**TESTO ESTRATTO:**
<<<<

Boom! Flash! Swipe! Like! Repeat. È questo il nuovo ritmo della musica pop? O forse è l’ultimo battito della sua anima? L’estetica della musica pop nel 2025 è uno spettacolo di luci LED, glutei tonici e selfie stick. Il suono? Un dettaglio. Una postilla. Un residuo archeologico per boomer nostalgici.
Negli ultimi giorni, Milano è stata testimone di due eventi titanici – almeno secondo i giornalisti embedded nelle majors discografiche: Dua Lipa e Elodie in concerto. “Show memorabile!” scrivono. “Kolossal riuscito!” strillano. Ma la verità, ahimè, è molto meno epica e molto più… coreografica. In entrambi i casi, ciò che è andato in scena non è stato uno spettacolo musicale, bensì un body show in scala XXL. Canti? Qualche playback di passaggio. Musica? Forse nel soundcheck. L’unica vera protagonista: la coreografia dell’ammiccamento.
Pop music: da arte a avatar
Un tempo, la musica si ascoltava. Oggi si guarda. Si scrolla. È diventata un’esperienza visiva, non più auditiva. È il trionfo del corpo come contenuto. E in questo panorama ultrapatinato, anche il concetto di “estetica” si è liquefatto. O meglio, aeriformizzato – perché nel nostro “tempo aeriforme” (copyright Bauman 2.0), anche il bello ha perso peso specifico.
Il corpo di ballo si contorce, le popstar si passano l’asta del microfono tra le gambe come fosse una clava tribale. Le canzoni? Orpelli. Testi come “è qui dentro la mia festa”, cantati mentre ci si tocca l’organo genitale. Che dire? Libertà d’espressione o crisi d’identità estetica? Anti-estetica, più precisamente.

>>>>

**SEZIONE DEL DATASET:**

<<<<

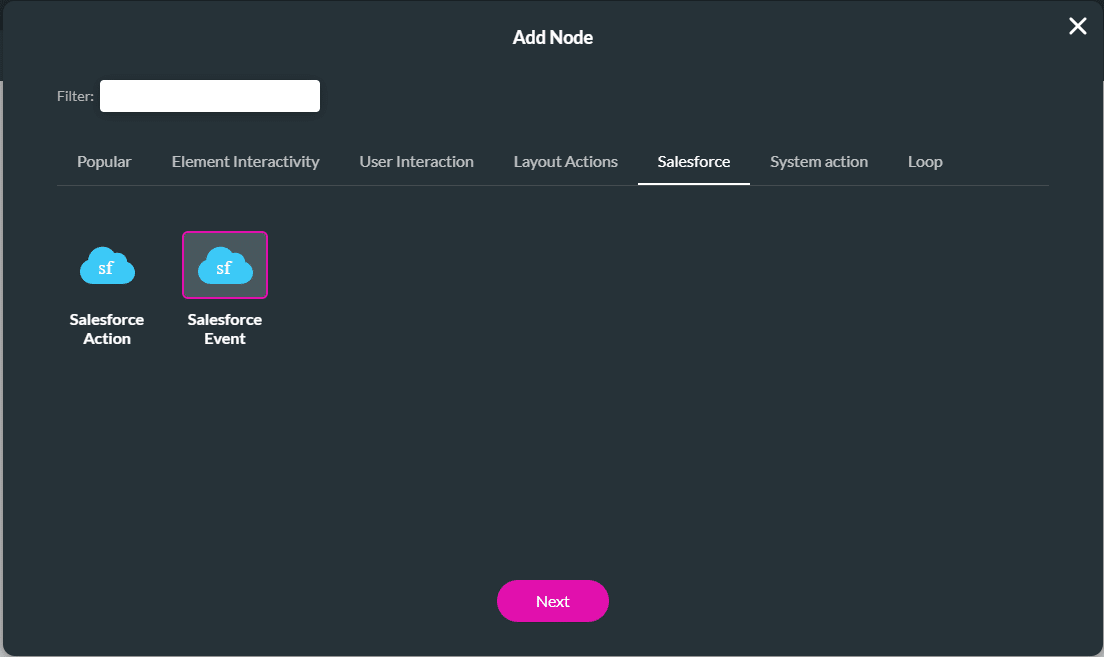Click inside the Filter text field
The width and height of the screenshot is (1104, 657).
209,96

>>>>

**COMPITI ED ESERCIZI:**
1. Rispondi a queste domande sull'articolo sulla musica pop:
(a) In quale città si sono svolti i due concerti?
(b) Quali artiste si sono esibite?
(c) Che cosa si passano le popstar tra le gambe?
2. Prosegui l'articolo sulla musica pop a partire dalla sua ultima frase.
Le righe del dataset provengono da una fonte diversa dall'articolo.

**RISPOSTE AGLI ESERCIZI:**
1.
(a) A Milano.
(b) Dua Lipa ed Elodie.
(c) L'asta del microfono.

2.
L’era degli screenagers: il concerto come selfie continuo
Ma il dato più inquietante non è l’appiattimento del linguaggio musicale sul linguaggio del corpo. È la mutazione antropologica del pubblico. Gli screenagers – i figli dell’inquadratura verticale perenne – non vanno più ai concerti per sentire. Ci vanno per testimoniare la propria presenza. Ogni evento è un pretesto per girare reels, per taggare, per accumulare views. La musica è lo sfondo. Il vero protagonista è il loro feed.
Un tempo si andava a un live per cantare sotto al palco, per sudare, per stare insieme, per vivere. Oggi si va per documentare l’evento mentre lo si perde. Un’autocelebrazione a colpi di stories. L’unico suono che conta è il click del telefono. Il resto? Rumore di sottofondo.
Dal pop all’apatia: i figli dell’algoritmo
E allora dove ci porteranno questi screenagers? Nel baratro dell’insignificanza, forse. Questi ragazzi, iperconnessi ma isolati, hanno seri problemi di empatia. Mancano di rispetto verso genitori, insegnanti, regole e perfino verso se stessi. Non è un caso se i titoli di cronaca sono pieni di episodi di violenza banale, gratuita, immotivata. Basta uno sguardo sbagliato per far scattare la furia.
Tutto è performance. Tutto è provocazione. Tutto è superficie.
E mentre le pop star si svestono e si toccano in nome della libertà, i loro fan si spogliano della coscienza, dell’attenzione, del rispetto. Nessuno parla più di contenuti, perché i contenuti fanno male: impongono uno sforzo, una riflessione, una profondità. E nella superficie infinita dello scroll, il pensiero è diventato un bug.
Una musica senza anima per una generazione senza volto
Dove ci porteranno, allora, gli screenagers? La risposta, forse, è nel silenzio che resta dopo l’ultimo TikTok. Una musica pop svuotata di senso, una generazione sedotta e abbandonata dall’immagine, un’estetica che è solo posa. Il “bello” non è più ciò che emoziona, ma ciò che performa bene su uno schermo da 6 pollici.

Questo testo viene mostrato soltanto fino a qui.